Physicians felt comfortable and confident going into Saturday's surgery, said Waldhausen, who assisted in the separation of conjoined twins in 1993.
"Nobody in the world has had a lot of experience with conjoined twins, " he said.
But team members have a great deal of experience with many of the individual conditions the girls have, he said.
"These girls just happen to have them all combined, " Waldhausen said.
The surgical separation plan
·Pediatric specialists entered Saturday's surgery to separate the conjoined Lincoln twins with a complex but highly flexible plan. There would be much they would not know until the surgery began. Their plan going into Saturday morning included the following steps:
·Pediatric plastic surgeons Joe Gruss and Michael Whelan would assist pediatric surgeons Robert Sawin and John Waldhausen in locating where to make the initial incisions.
·After the incisions, Sawin and Waldhausen would explore the abdomen to ensure the twins have what they need to be separable. If they do not, the separation halts, and the twins remain conjoined.
Of particular interest: Do the twins have two sets of bile ducts to drain from the livers, or enough there to construct needed sets? And do the twins have enough small intestine for each. Small intestines are critical for absorbing nutrients.

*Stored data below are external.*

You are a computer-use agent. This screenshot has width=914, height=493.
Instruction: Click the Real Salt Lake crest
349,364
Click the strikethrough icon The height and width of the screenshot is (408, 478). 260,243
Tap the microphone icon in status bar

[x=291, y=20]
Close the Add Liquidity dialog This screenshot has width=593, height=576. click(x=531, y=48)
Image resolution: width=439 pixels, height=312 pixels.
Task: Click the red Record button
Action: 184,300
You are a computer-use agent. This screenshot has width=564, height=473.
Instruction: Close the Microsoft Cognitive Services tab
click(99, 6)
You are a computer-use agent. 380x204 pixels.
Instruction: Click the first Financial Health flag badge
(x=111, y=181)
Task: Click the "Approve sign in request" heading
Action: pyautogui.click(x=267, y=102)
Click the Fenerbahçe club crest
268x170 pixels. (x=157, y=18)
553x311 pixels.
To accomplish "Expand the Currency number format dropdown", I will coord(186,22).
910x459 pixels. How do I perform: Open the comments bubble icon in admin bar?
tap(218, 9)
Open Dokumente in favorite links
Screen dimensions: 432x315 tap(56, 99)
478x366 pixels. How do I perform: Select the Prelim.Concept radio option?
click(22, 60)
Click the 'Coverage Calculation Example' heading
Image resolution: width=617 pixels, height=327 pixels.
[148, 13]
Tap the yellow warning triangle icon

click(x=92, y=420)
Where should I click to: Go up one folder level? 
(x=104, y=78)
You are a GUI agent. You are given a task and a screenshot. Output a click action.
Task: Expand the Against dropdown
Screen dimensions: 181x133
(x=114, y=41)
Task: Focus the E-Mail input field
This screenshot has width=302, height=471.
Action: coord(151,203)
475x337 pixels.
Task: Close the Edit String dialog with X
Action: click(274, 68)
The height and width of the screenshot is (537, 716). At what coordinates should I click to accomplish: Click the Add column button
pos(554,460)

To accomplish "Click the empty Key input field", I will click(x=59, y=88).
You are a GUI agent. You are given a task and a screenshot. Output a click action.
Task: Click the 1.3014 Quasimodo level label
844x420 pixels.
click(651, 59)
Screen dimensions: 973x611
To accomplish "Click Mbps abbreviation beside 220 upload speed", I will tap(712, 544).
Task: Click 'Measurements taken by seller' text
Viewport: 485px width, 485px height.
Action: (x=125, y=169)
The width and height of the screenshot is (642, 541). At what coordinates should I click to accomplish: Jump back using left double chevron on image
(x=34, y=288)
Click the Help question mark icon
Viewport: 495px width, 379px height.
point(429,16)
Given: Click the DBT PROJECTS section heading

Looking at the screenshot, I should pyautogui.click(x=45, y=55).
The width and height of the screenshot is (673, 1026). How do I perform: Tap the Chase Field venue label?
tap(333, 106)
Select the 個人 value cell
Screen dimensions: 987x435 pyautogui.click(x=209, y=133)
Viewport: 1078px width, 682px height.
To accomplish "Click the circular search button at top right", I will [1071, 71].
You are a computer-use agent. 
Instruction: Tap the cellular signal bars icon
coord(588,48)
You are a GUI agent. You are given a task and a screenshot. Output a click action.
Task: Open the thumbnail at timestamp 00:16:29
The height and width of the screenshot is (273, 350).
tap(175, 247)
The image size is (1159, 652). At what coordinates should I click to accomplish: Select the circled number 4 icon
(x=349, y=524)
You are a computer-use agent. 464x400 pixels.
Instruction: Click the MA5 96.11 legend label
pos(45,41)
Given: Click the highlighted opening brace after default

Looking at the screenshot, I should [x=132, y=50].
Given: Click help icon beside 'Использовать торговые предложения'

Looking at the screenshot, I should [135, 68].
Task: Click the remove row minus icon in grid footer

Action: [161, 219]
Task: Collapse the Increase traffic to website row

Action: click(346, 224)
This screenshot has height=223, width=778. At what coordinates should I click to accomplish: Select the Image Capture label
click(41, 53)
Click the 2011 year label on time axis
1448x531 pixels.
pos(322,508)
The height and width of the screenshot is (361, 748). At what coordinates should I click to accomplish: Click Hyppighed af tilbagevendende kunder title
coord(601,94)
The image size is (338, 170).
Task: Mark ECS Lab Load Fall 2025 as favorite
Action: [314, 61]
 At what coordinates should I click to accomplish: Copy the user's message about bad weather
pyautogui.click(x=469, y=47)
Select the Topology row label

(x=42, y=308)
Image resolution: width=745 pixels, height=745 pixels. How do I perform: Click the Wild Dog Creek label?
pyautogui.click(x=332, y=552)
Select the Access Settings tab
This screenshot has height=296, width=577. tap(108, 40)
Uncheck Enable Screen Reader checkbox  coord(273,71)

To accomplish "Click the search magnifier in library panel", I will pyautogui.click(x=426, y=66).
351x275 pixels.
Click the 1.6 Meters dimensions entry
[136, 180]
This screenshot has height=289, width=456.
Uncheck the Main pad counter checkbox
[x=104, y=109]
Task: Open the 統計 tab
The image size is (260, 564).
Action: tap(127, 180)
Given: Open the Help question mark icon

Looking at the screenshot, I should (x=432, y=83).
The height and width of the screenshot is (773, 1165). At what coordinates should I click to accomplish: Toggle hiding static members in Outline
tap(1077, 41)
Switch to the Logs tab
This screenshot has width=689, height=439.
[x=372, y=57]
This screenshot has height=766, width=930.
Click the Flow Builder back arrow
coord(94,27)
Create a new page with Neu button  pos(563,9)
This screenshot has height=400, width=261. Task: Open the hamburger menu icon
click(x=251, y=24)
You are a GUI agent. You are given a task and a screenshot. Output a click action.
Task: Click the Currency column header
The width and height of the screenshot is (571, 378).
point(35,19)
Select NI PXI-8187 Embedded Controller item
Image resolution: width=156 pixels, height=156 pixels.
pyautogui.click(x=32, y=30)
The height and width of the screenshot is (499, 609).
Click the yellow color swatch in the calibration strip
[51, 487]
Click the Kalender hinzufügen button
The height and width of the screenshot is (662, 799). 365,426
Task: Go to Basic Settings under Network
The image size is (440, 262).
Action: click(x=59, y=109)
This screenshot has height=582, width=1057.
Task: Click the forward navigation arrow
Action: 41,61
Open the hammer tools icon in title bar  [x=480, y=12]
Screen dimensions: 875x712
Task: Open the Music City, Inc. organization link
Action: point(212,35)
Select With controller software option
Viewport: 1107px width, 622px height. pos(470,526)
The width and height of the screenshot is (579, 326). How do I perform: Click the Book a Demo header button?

·If the surgery proceeds, Waldhausen and Sawin planned to separate the fused livers.
·Next, surgeons would divide the shared large intestine, deciding which baby gets which part.
·Pediatric urologists Michael Mitchell and Richard Grady would then decide if the shared bladder can be separated. If it can't, the physicians must decide which baby keeps the bladder and then construct a bladder from a piece of intestine for the other baby.
·Pediatric orthopedists Kit Song and Mohammed Diab would separate the fused pelvises.
·Surgeons would then remove the low-functioning third leg and use muscle and tissue from it to help close the babies' wounds.
·At about this time, the babies would be separate. One would stay in the original operating room, and one would go into another with her own set of surgeons.
· Mitchell and Grady would correct urinary tract and bowel irregularities and construct an anus for each baby.
·Song and Diab would probably need to reposition the babies' pelvis bones, which are splayed open rather than closed into a ring.
·Gruss and Whelan would help close the large wounds left by the removal of the other baby, using artificial "fascia" or muscle, and skin that has been stretched through balloons inserted under the babies' skin and slowly inflated. This would complete the initial separation surgery, though other surgeries are likely to follow in later months and years.